Mar revolto
Foi um processo turbulento o que conduziu a estes diplomas, onde, associado a uma falta de participação da comunidade científica e da sociedade em geral, por opção governativa, se juntou um ignorar dos consensos técnicos que se geraram, autonomamente, através de encontros produzidos por diversos especialistas das áreas do direito, políticas públicas, ordenamento, biologia marinha, conservação da natureza, pescas, etc., e ainda a não contemplação de legítimas preocupações constitucionais das regiões autónomas com falhas a nível da gestão partilhada do mar português. Culminou agora com a quebra de um compromisso de que este diploma voltaria ao Parlamento para discussão e consensualização final.

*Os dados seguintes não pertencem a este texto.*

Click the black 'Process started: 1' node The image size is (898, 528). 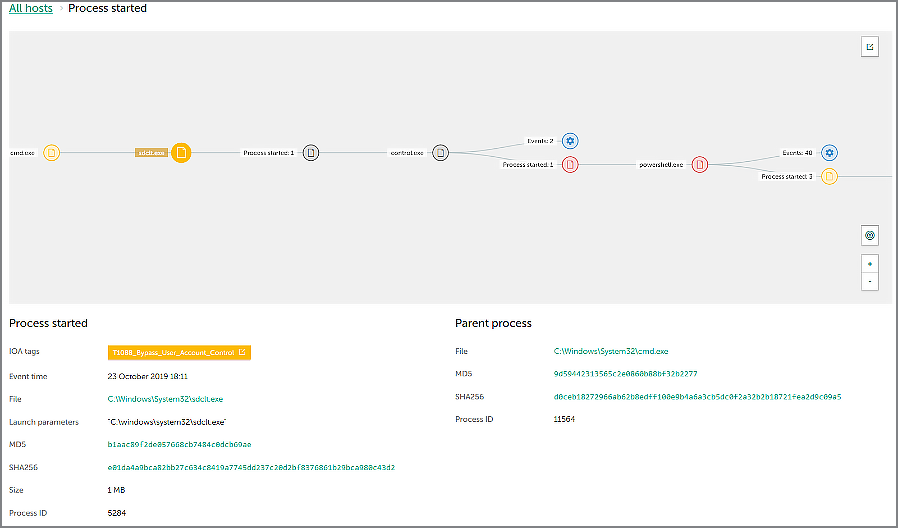click(x=311, y=153)
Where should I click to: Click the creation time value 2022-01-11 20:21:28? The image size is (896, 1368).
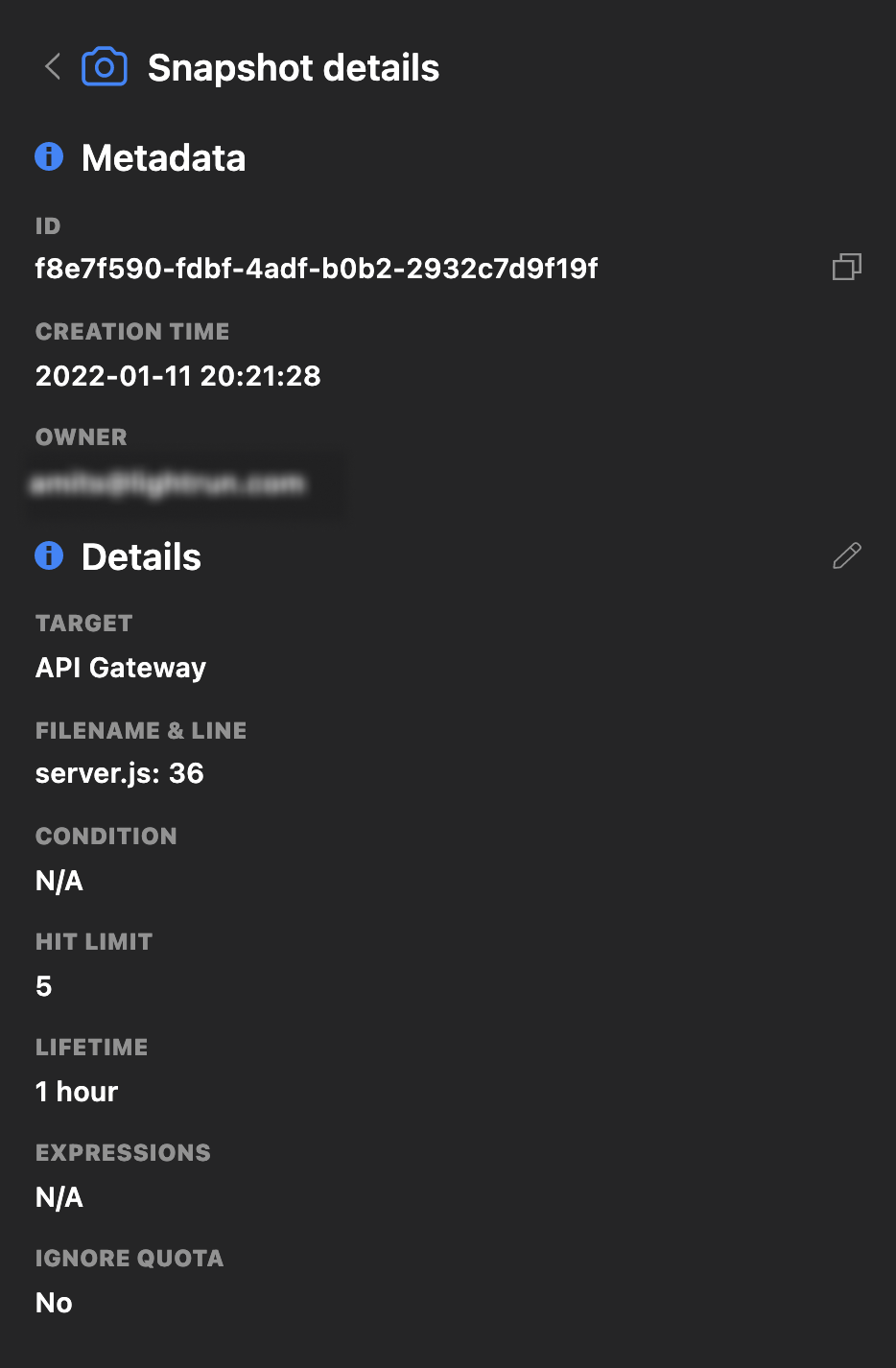(x=177, y=375)
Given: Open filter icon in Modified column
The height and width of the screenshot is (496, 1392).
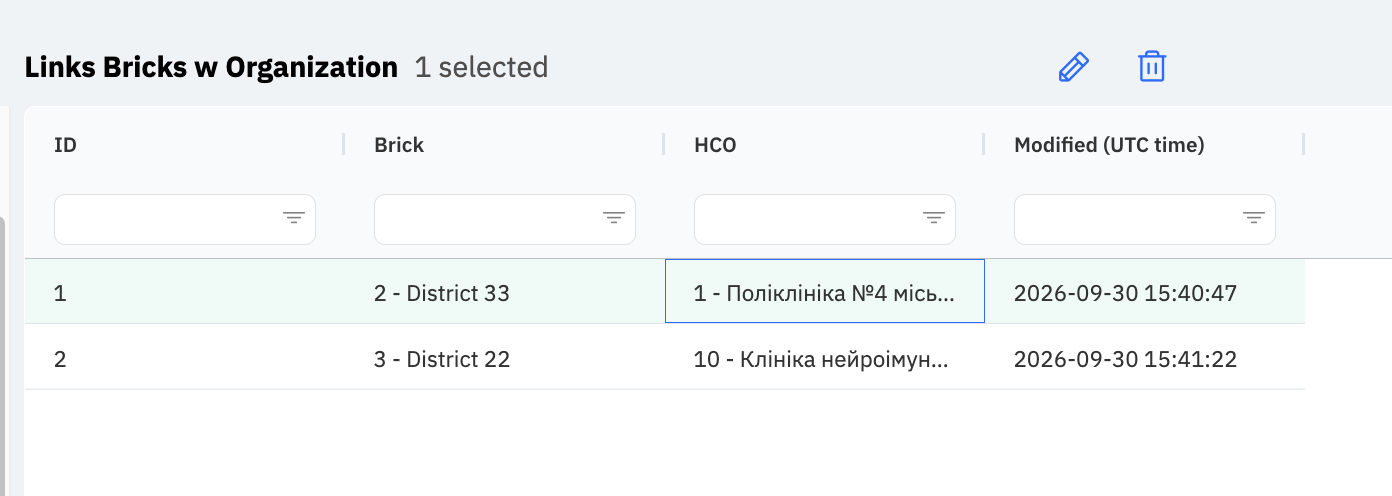Looking at the screenshot, I should click(x=1253, y=218).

Existem diversos aspectos técnicos que foram debatidos, discutidos e analisados e sobre os quais foi disponibilizado um relatório detalhado dos problemas identificados, bem como um conjunto de soluções possíveis para ultrapassar essas deficiências na lei. Não sendo útil entrar nesses detalhes no contexto deste breve texto, não parece no entanto possível, como cidadão, encontrar foros de normalidade num processo onde se invertem claramente diversos aspectos do interesse público para os quais penso ser importante chamar a atenção.
Do ponto de vista político, percebe-se a pressa em “mostrar serviço” face às enormes expectativas que cedo se criaram sobre o valor potencial do mar para o PIB português, valor esse que tarda em ser concretizado em negócios concretos e onde o aproximar de eleições clama por “resultados”. Não retirando mérito ao destaque dado ao mar nos últimos anos e a diversas decisões correctas neste domínio, é no entanto com alguma perplexidade que se assiste a este “deitar tudo a perder” com a publicação apressada dos diplomas em causa.
Ao não se cuidar de corrigir as deficiências centrais destas leis, aumenta-se grandemente a insegurança jurídica e política das mesmas, o que não pode nunca favorecer um ambiente de investimento e desenvolvimento para o mar de que o país tanto precisa. Ignora-se, igualmente, que os resultados neste domínio serão sempre matéria de investimentos continuados de várias legislaturas, não compatíveis com visões imediatistas e de curto prazo.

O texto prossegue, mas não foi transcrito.